Data Screening

For this discussion, identify the goals of data screening. Then discuss how you can identify and remedy

the following:

• Errors in data entry.

• Outliers.

• Missing data.

Use your IBM SPSS Statistics Step by Step text to complete the following:

• Review “An Introduction to the Example” in Chapter 1. This section provides definitions of SPSS

variables used in your Unit 3 assignment.

• Read Chapter 6, “Frequencies.” This reading addresses the following topics:

◦ Frequencies.

◦ Bar charts.

◦ Histograms.

◦ Percentiles.

• Read Chapter 7, “Descriptive Statistics.” This reading addresses the following topics:

◦ Statistical significance.

◦ The normal distribution.

◦ Mean, median, and mode.

◦ Variance and standard deviation, skewness, and kurtosis.

◦ Maximum, minimum, range, and sum.

◦ Standard error.

# Chapter 1 __An Overview of IBM® SPSS® Statistics__

## Introduction: An Overview of IBM SPSS Statistics 23

THIS BOOK gives you the step-by-step instructions necessary to do most major types of data analysis using SPSS. The software was originally created by three Stanford graduate students in the late 1960s. The acronym “SPSS” initially stood for “Statistical Package for the Social Sciences.” As SPSS expanded their package to address the hard sciences and business markets, the name changed to “Statistical Product and Service Solutions.” In 2009 IBM purchased SPSS and the name morphed to “IBM SPSS Statistics.” SPSS is now such a standard in the industry that IBM has retained the name due to its recognizability. No one particularly cares what the letters “SPSS” stand for any longer. IBM SPSS Statistics is simply one of the world’s largest and most successful statistical software companies. In this book we refer to the program as SPSS.

__1.1__ Necessary Skills

For this book to be effective when you conduct data analysis with SPSS, you should have certain limited knowledge of statistics and have access to a computer that has the necessary resources to run SPSS. Each issue is addressed in the next two paragraphs.
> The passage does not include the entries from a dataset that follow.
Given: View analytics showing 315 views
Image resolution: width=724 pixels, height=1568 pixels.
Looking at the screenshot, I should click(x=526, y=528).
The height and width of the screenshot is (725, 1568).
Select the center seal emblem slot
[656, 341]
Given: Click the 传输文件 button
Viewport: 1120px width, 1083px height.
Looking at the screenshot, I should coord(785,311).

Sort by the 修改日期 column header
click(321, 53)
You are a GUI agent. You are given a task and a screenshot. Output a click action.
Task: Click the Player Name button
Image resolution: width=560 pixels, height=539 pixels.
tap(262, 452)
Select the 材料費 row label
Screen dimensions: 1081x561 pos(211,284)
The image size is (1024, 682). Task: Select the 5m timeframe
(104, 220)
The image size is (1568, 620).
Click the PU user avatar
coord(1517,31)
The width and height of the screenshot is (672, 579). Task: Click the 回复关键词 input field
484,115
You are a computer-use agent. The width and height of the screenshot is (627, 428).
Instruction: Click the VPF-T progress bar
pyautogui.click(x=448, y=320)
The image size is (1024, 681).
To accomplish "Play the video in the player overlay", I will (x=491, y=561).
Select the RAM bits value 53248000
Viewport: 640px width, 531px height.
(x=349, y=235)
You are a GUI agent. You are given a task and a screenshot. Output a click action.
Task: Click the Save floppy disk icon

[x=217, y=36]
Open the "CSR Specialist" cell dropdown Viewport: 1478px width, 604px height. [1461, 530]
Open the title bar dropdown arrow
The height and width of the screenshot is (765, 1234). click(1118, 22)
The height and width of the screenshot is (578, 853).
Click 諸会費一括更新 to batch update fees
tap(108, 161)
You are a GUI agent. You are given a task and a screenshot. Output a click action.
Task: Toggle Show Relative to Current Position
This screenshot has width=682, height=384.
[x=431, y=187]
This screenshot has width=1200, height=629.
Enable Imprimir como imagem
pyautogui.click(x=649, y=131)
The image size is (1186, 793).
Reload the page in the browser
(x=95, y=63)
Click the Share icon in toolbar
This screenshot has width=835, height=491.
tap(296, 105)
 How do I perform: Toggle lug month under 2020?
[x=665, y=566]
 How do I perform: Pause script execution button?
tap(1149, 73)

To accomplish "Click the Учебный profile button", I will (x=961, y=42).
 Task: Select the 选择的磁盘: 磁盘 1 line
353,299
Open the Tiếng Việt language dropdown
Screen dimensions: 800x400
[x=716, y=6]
STATISTICS You should have had at least a basic course in statistics or be in the process of taking such a course. While it is true that this book devotes the first two or three pages of each chapter to a description of the statistical procedure that follows, these descriptions are designed to refresh the reader’s memory, not to instruct the novice. While it is certainly possible for the novice to follow the steps in each chapter and get SPSS to produce pages of output, a fundamental grounding in statistics is important for an understanding of which procedures to use and what all the output means. In addition, while the first 16 chapters should be understandable by individuals with limited statistical background, the final 12 chapters deal with much more complex and involved types of analyses. These chapters require substantial grounding in the statistical techniques involved.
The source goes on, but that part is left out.